Monthly Archives: August 2009

Smart pointers…

Can someone explain me the following behaviour:
I have the following smart pointer:

class AlsaHwParams
{
public:
    AlsaHwParams() : m_params(0)
    { snd_pcm_hw_params_alloca (&m_params); }
    ~AlsaHwParams()
    { if (m_params != 0) snd_pcm_hw_params_free (m_params); }
    operator snd_pcm_hw_params_t*() { return m_params; }
private:
    snd_pcm_hw_params_t *m_params;
};

Thing is: It doesn’t work. Alsa behaves very strange if I use it. Even if I make the m_params member public and access it directly.
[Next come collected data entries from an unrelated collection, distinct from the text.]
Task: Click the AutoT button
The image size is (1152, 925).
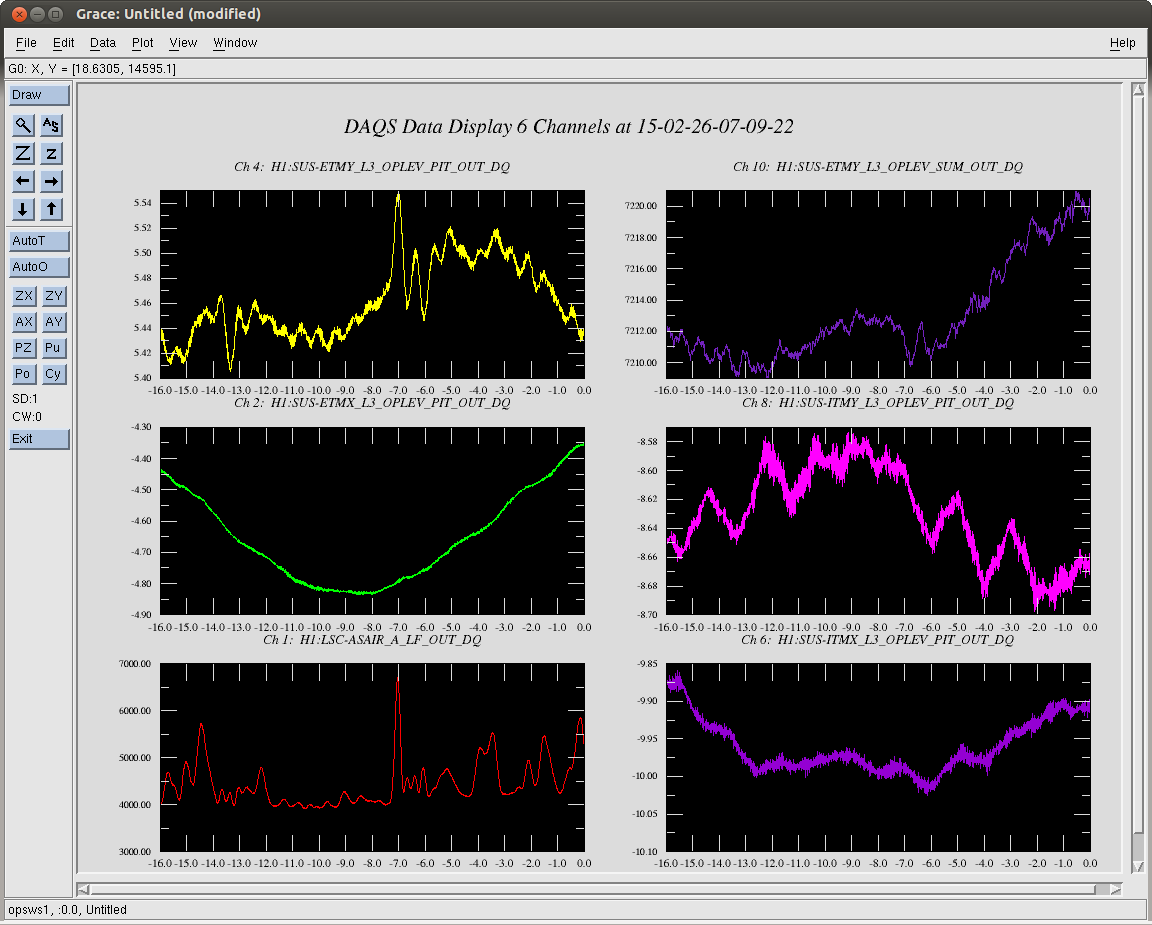Action: [39, 241]
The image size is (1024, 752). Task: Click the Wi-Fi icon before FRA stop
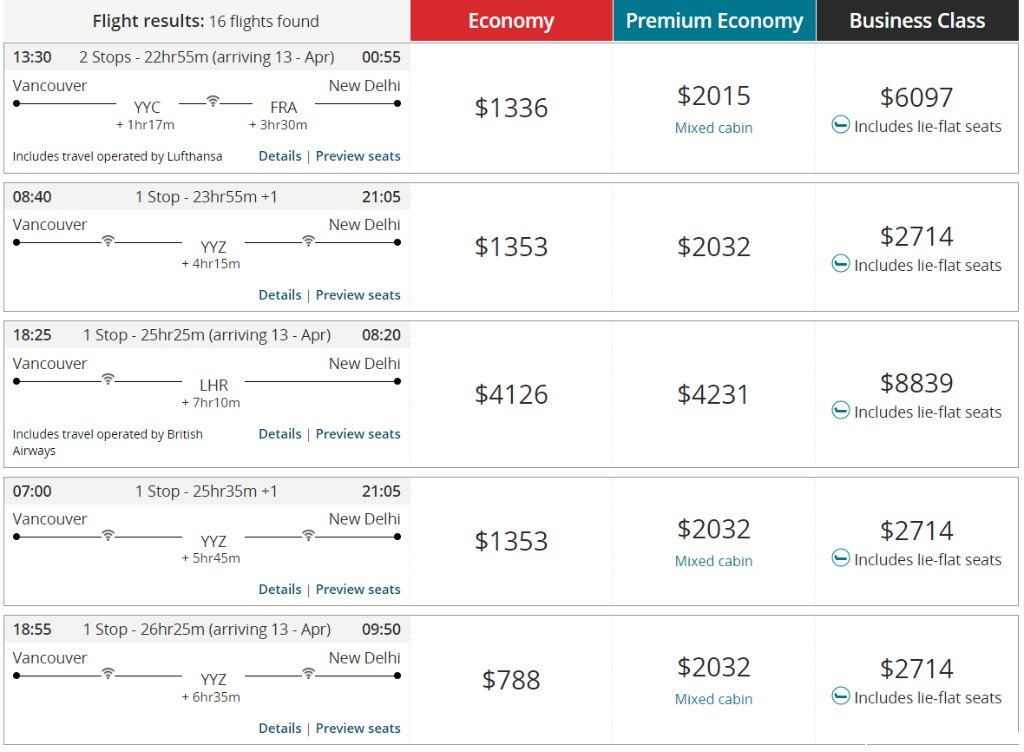(x=213, y=101)
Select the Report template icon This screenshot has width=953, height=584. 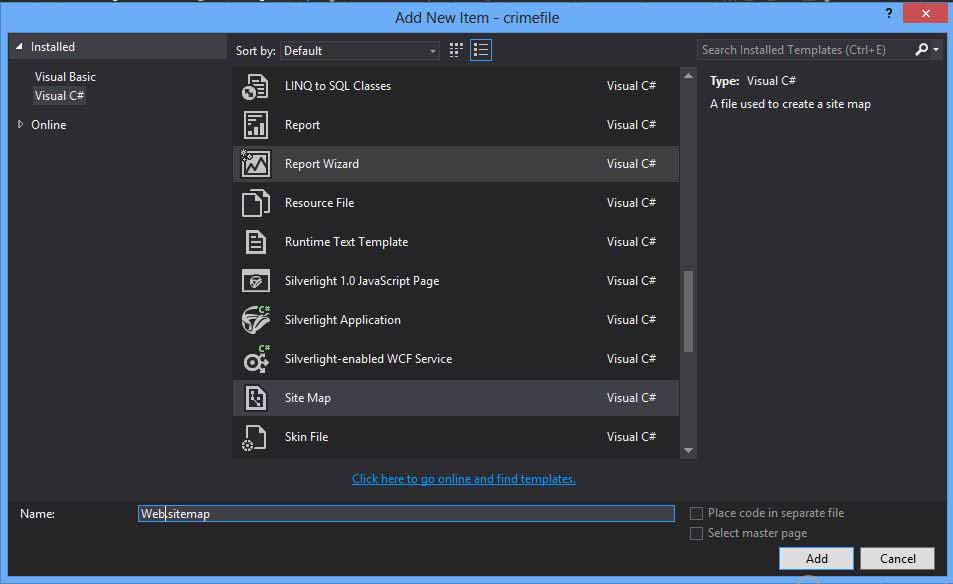coord(254,125)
The only way it works is to not allocate from inside the class but outside like

snd_pcm_hw_params_alloca (&(hwparams.m_params));

Update: Seems replacing _alloca with _malloc fixes it.
Update: Duh, that is because alloca allocates on stack and not on heap.

The new automake meme

Apparently a small meme has spread in the gnome community, the non-recursive automake meme.
Well, rewriting the makefiles for rygel to use the new Vala support in automake-1.11 I also converted it to be non-recursive.
This is what I got:

  • Parallel builds working (but this seems to be more the work of the Vala support)
  • Cleaner Makefiles, less code duplication
  • No possibility to call “make install” for a single plugin only
  • No to very minor speed gain

All in all, this seems less improvement than expected, but the cleanliness of the Makefile.am is worth the minor inconveniences generated by that, though it still needs some more cleanup and flags unification.